As aparências enganam, mas a quem?
Nem tudo realmente é aquilo que parece, mas será que a ideia era se parecer com alguma coisa?
Mas para quem as aparências são importantes?
Quem gosta de julgar as pessoas já está errado por natureza, mas
quem julga pela aparência, está errando ainda mais.

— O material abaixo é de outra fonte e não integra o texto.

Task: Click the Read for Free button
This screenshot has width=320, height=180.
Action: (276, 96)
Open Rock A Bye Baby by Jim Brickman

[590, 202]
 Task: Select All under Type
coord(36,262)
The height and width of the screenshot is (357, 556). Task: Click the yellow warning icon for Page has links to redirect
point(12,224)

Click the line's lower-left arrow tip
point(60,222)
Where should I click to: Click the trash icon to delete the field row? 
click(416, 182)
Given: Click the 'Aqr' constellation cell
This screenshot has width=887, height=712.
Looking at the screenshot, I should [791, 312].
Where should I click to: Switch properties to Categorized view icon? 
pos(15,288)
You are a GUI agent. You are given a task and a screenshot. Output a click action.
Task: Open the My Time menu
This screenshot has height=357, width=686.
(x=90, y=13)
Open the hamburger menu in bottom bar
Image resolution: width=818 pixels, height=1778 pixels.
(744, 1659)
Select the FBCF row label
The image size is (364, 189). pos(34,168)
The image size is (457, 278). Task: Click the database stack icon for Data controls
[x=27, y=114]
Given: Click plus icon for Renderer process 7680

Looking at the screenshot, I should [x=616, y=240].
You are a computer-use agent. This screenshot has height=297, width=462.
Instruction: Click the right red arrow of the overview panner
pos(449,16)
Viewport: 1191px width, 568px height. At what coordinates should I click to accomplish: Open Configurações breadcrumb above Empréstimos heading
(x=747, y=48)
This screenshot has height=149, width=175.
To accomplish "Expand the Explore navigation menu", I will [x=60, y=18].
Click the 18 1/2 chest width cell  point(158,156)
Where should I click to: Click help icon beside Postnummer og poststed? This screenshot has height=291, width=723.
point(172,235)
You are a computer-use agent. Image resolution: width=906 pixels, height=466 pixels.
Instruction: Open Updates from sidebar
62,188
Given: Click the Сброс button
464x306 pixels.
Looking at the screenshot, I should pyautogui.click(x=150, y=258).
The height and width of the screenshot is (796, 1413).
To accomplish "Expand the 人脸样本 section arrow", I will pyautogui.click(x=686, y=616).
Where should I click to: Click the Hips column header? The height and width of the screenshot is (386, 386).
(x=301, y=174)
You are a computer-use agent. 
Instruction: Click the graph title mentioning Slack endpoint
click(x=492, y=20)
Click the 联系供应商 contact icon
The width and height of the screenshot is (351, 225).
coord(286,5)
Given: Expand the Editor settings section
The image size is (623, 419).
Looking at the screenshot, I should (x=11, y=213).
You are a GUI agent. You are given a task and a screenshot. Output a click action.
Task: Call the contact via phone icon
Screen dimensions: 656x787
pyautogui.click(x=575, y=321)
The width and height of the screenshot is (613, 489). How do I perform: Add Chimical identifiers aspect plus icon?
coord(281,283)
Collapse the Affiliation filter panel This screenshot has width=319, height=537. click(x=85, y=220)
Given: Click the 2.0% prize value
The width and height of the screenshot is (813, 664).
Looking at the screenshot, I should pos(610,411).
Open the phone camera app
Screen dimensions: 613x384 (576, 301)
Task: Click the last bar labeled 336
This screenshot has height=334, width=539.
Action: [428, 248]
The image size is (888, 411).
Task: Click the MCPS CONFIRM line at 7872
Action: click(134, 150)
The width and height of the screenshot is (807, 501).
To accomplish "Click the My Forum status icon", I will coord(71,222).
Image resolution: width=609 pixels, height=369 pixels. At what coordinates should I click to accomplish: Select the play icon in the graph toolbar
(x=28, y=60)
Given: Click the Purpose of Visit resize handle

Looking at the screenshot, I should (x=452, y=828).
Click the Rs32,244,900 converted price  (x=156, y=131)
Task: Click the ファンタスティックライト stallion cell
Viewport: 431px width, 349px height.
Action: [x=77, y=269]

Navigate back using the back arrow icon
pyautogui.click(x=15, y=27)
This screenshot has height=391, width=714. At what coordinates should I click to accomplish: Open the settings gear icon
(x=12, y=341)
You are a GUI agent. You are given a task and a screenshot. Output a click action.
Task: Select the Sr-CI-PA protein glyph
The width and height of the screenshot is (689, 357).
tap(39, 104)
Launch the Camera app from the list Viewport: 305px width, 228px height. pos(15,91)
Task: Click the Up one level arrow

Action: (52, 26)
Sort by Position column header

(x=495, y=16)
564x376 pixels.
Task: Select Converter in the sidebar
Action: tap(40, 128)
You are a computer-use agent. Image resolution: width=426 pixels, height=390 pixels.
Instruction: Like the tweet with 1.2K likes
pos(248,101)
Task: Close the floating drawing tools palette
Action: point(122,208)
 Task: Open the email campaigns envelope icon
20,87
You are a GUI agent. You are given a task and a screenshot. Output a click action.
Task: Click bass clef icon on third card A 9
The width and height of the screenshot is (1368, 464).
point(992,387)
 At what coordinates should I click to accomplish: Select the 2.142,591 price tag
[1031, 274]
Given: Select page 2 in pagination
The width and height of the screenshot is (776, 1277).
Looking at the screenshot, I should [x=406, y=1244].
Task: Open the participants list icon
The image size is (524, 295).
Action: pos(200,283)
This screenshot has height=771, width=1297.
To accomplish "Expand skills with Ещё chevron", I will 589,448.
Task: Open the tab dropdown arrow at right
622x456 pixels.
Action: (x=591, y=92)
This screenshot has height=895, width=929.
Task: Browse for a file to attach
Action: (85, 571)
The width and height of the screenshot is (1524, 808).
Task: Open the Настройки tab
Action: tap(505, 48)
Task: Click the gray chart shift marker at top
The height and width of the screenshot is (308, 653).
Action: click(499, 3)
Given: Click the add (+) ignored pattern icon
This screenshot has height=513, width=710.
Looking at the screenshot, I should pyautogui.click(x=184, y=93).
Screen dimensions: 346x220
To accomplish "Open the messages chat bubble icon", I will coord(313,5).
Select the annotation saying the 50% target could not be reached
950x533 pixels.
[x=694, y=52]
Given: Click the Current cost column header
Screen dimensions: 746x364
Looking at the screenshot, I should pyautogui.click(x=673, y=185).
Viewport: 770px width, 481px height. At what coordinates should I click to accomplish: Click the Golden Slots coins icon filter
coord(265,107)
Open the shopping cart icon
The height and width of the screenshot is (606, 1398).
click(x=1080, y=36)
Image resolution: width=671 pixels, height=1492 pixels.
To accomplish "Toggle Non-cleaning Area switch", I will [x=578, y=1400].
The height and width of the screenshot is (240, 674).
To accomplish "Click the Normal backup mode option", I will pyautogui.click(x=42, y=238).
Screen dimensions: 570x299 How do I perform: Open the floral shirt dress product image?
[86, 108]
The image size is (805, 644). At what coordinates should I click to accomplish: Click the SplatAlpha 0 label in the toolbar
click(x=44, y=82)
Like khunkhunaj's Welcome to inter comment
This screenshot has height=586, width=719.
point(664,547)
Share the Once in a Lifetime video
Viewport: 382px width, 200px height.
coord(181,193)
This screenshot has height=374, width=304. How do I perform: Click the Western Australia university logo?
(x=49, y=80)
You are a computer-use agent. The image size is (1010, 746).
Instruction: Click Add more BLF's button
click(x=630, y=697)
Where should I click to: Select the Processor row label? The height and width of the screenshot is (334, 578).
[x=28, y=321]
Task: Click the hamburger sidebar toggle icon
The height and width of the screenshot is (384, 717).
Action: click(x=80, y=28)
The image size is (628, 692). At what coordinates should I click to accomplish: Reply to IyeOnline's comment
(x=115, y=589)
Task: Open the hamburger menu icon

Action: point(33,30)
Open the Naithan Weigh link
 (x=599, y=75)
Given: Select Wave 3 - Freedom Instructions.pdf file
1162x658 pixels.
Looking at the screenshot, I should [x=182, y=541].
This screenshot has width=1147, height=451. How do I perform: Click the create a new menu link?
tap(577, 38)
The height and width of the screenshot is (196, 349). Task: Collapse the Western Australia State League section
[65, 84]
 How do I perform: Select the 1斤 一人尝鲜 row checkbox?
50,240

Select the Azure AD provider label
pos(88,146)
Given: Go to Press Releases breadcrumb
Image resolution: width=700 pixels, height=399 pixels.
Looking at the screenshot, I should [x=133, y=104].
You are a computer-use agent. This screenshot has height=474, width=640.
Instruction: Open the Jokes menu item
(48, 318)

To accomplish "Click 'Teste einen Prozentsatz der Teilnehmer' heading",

Quantas vendas se perdem porque vendedores arrogantes julgam uma pessoa pela
sua roupa sem conhecer o seu bolso?
Quantos recrutadores perdem excelentes
funcionários por não dar atenção ao que os candidatos falam e sim pelas
tatuagens ou piercings que estão usando?
Quantas pessoas deixam de provar uma
deliciosa comida caseira por achar feia a fachada do restaurante?
Quantos
amores são perdidos porque a ausência da vaidade esconde o
conteúdo de um coração bom?
Em contrapartida, quanto sofrimento aquela “linda embalagem”
trouxe porque o conteúdo era tão vazio...
Mas, sabem o que é mais interessante? Cada um escolhe a própria aparência!
O Milionário que anda com a calça jeans surrada e a bota
suja de lama, está vestido assim porque quer, provavelmente porque gosta e se
sente confortável.
O Candidato tatuado, vejam só, também tem as tatuagens por
vontade própria, não foi forçado, obrigado ou ameaçado, ele também
provavelmente gosta das tatuagens, afinal, pagou por elas.
O Dono do
restaurante que não se preocupa com sua fachada, provavelmente prefere cuidar
da qualidade da comida, do seu tempero e manter o preço competitivo ao invés de
usar o seu lucro para deixar o lugar mais bonito, mas a comida menos saborosa.
E aqueles que as vezes não se cuidam tanto, não vivem nas academias ou de
dietas, nem exageram na maquiagem e nem nas marcas caras, provavelmente
preferem livros, filmes e oferecer carinho e atenção, pois escolheram ser a
essência e não a aparência.
Portanto, meus caros, as aparências enganam sim, mas só a
quem julga por ela, pois aos julgados, ela nada mais é do que a própria e perfeita realidade.